Toward mid-afternoon, when she and Callie were alone in the diner, she said, “Where does Henry know him from, Callie?” As if it had just now happened to come into her mind.

“Know who, Mother?” Callie said. (Callie had always been like that, never letting on when things were bothering her. It had always made it hard, even when Callie was a little girl. It put you in the wrong when all you intended was truly her own good.)

“Why, your company,” she said, not quite as lightly as she’d intended.

(“Now damn you, Ellie, you leave them alone,” her Frank would say. “You keep away from there and mind your own business,” and he would bang his fist on his leg like a little boy having a tantrum. And, oh yes, that was fine to say, “mind your own business.” He’d minded his own business for fifty years, even when Callie was in trouble and no place to turn but Henry Soames. “They’re like children,” she’d said — that was this morning, before she’d come down. “They don’t know about people like that.” “Like what?” he’d said. Well she didn’t know, she would admit it, and maybe she was being a worry-wart, she’d admit that too, but what was she supposed to do, Henry Soames being the kind of man he was, and Callie even worse? It was so hard, trying to do the right thing. Why was that? Why couldn’t they be grateful?)

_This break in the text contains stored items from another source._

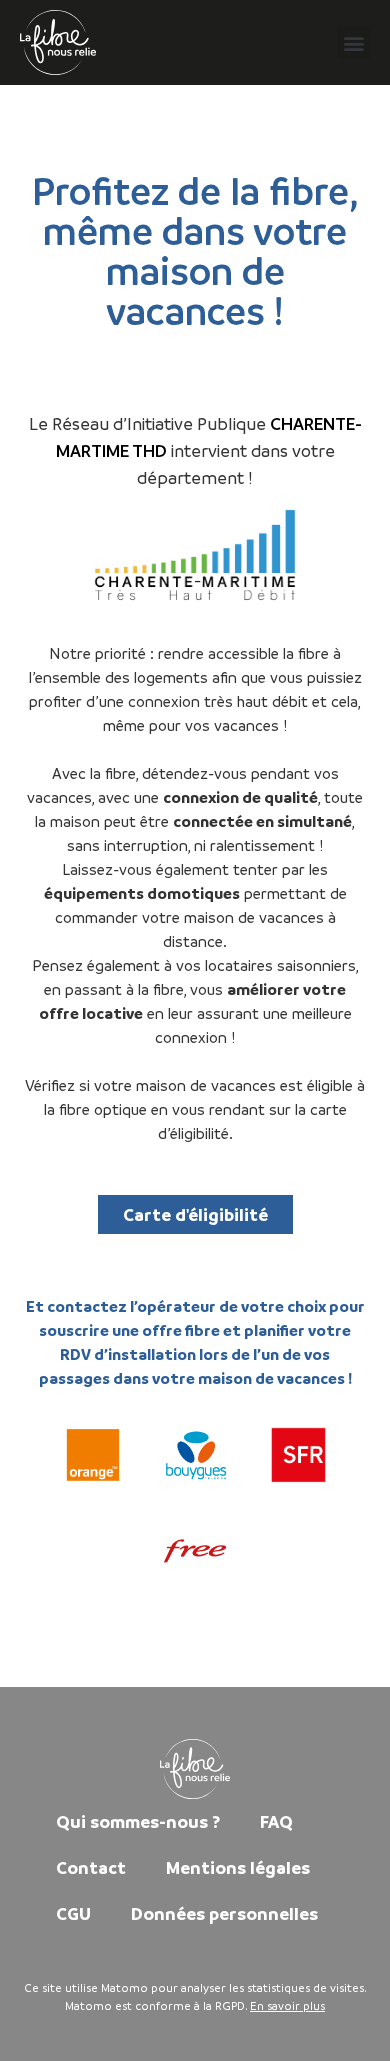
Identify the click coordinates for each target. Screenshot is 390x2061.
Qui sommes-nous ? (138, 1821)
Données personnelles (224, 1913)
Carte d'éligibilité (195, 1214)
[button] (353, 42)
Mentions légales (238, 1867)
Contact (91, 1867)
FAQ (276, 1821)
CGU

“Oh, you mean Simon Bale,” Callie said. “Simon’s an old, old friend of ours. He stops in all the time.”

Ellie Wells tipped her head and pretended to be satisfied. She rearranged the pies in the rack and dusted her hands and went over to see how the sugar dispensers were. She’d bet fifteen dollars that man had never been here in all his life. She made a clucking sound.

“It’s a terrible time for him,” Callie said. There was a hint of reproach in her voice. “His house burned down, you know, and he lost his wife in the fire. It’s really just terrible.”

“The poor thing,” Ellie said. There she was, put in the wrong as usual. She’d never said it wasn’t terrible.

“Didn’t you know?” Callie said. She looked straight at her, as if daring her to lie.

“Why, no,” Ellie said, “I hadn’t heard.” She did feel sorry for him, she truly did, but she didn’t have to like it that he was here. A man like that might do something crazy at a time like this. It was just one of those things. She said, “How long is he staying?”

“Oh, just a day or so, I think,” Callie said. She bit her lip as if she’d like to be able to take back that “I think.”

Ellie met her daughter’s eyes just long enough to let her know she had her own opinions. Then she said, “Poor man.” Then: “And poor Henry. He’s so good to people.” She dropped it casually, as if it meant nothing whatever (what it did mean, as a matter of fact, was vague in her mind). She had all the sugar dispenser tops off now. She went back to the kitchen for the sugar jar, and again, in misery, she began to cluck.

Doc Cathey came in a little after that and asked where Simon Bale was (straight to the point, as usual; no “How do you do” or “Nice weather we’re having”—nothing), and when she pointed to the bench in the garden Doc Cathey nodded, scowling, and went out to him. The next time she looked out the window Doc Cathey and Simon and Jimmy were all gone from sight. They’d gone on into the house, most likely. She wondered what Doc Cathey was doing here — up to no good, she was pretty sure — and it so puzzled her she forgot to smile at the customers for maybe five full minutes. She forgot, too, to listen to what the customers were saying among themselves, until finally it came to her that all they could seem to talk about, at least the people who lived around here, was the fire. Someone said, “They say he set it himself,” and she was so startled she nearly dropped her tray of salt shakers. It’s possible, she thought, and it was as if it had been in her mind all the while: It truly is possible. All at once she was so frightened that she had to sit down a minute till she’d caught her breath.